Essa é a pergunta que todos se fazem. A crise do coronavírus evidenciou as tendências que vinham do período anterior, de recessão na economia e de uma maior tensão entre as potências. Vemos claramente como isso se agrava na crise: enquanto FMI e outras instituições preveem a maior crise econômica desde 1929 e clamam por uma cooperação internacional, vemos as tensões entre China e EUA se acirrarem e as potências praticarem pirataria estatal de insumos médicos. Também é evidente como a União Europeia tende a aprofundar a crise que vem passando..

Ainda que seja incerto o tamanho e a dinâmica da crise que virá, está claro que a burguesia e o imperialismo tentará despejar a conta na classe trabalhadora e dos países mais pobres. Vemos isso nos EUA, onde quase 22 milhões de pessoas já pediram o seguro desemprego desde o início da crise do coronavírus e também nos movimentos do FMI, responsável por políticas que causam fome e miséria no mundo todo, de fazer empréstimos massivos. Também é um crime que os EUA se aproveitem da situação para aumentar suas sanções sobre Cuba e Venezuela. Enquanto isso, os pacotes aprovados para salvar a economia tem como principais destinatários os bancos e as grandes empresas.

No entanto, a crise não passará batida pela subjetividade da classe trabalhadora. Como disse brilhantemente a intelectual Virgína Fontes num debate promovido aqui neste site, a classe dominante irá se enfrentar com massas trabalhadoras que perceberam quanto o capital despreza suas vidas. E eu agregaria o seguinte: uma classe trabalhadora cada vez mais consciente do seu papel na produção. O fato de que as medidas de restrição impedem a classe trabalhadora de trabalhar, deixou a desnudo o papel da classe trabalhadora na produção, que Marx tanto falou, transformando as teorias sobre fim do trabalho ou da classe trabalhadora em fábulas. Exemplos moleculares do impacto disso são sentidos na greve geral da Itália no dia 25 e no alto número de greves nos EUA. Também vimos exemplo da classe trabalhadora exigindo que se reconvertesse a produção em países como os EUA e na França, além de exemplos concretos disso na Argentina.

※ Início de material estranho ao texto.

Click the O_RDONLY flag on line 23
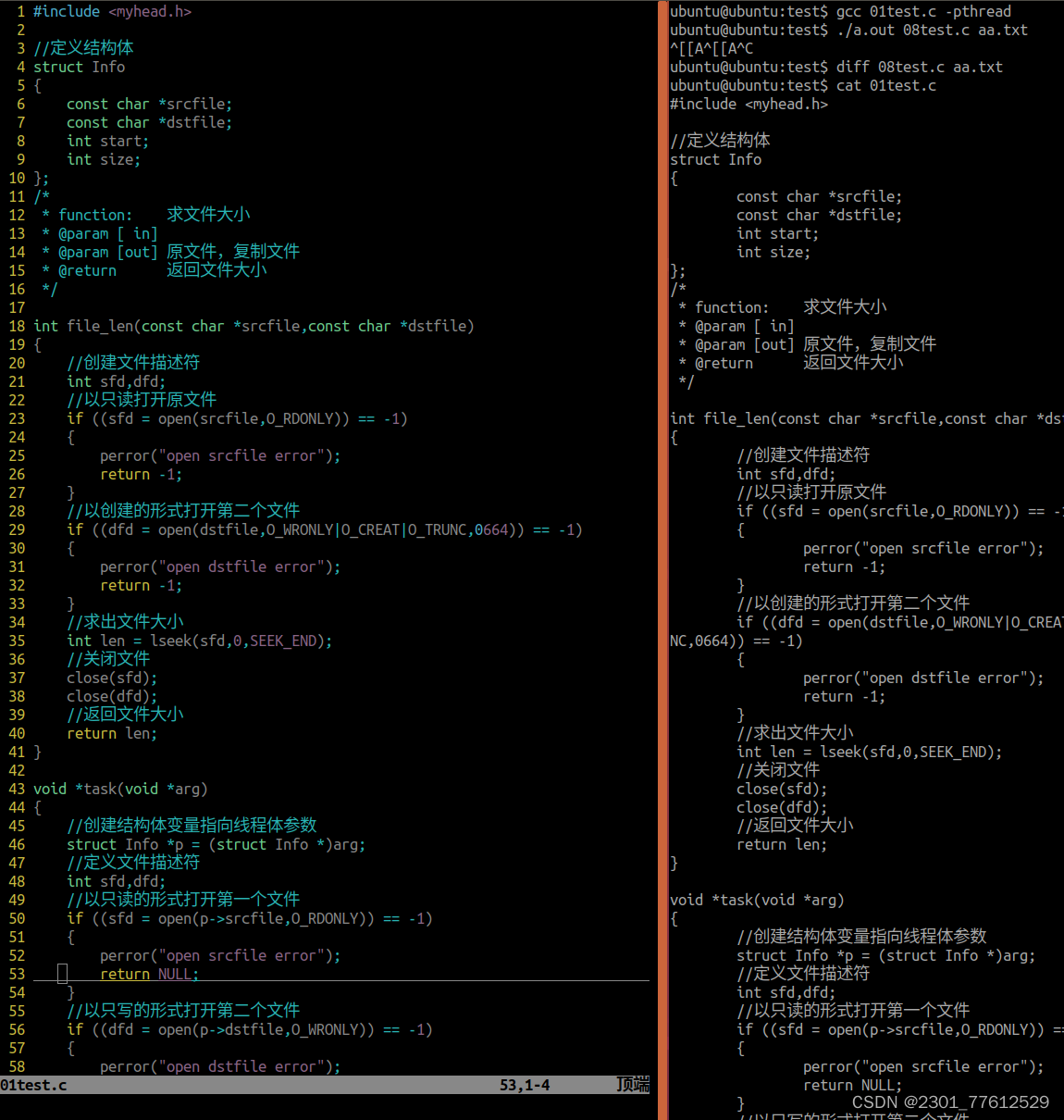 [290, 418]
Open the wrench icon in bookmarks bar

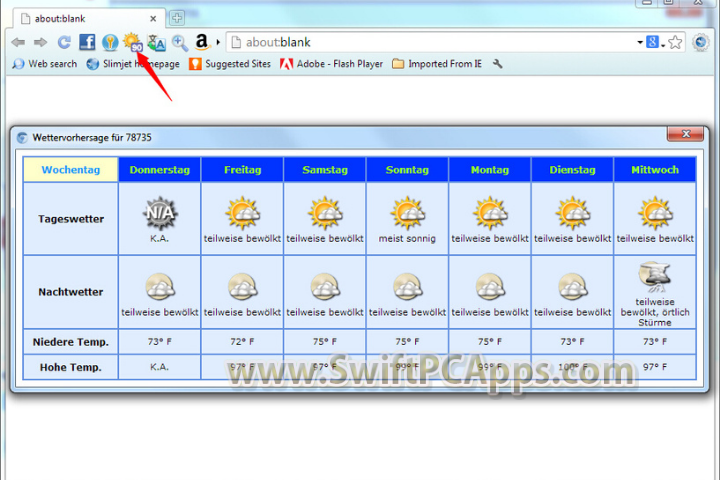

Frente aos embates da luta de classes que se aproximam, é tarefa central da esquerda revolucionária se preparar para que eles possam ser levados ao triunfo da classe trabalhadora sobre a burguesia, cortando o mal do capitalismo pela raiz. A máxima de Rosa Luxemburgo “Socialismo ou barbárie” se reatualiza, mas também que regaste outra frase dessa imensa revolucionária: “A revolução alçará-se amanhã com a sua vitória e o terror pintará-se nos vossos rostos ao ouvir-lhe anunciar com todas as suas trombetas: ERA, SOU E SEREI!”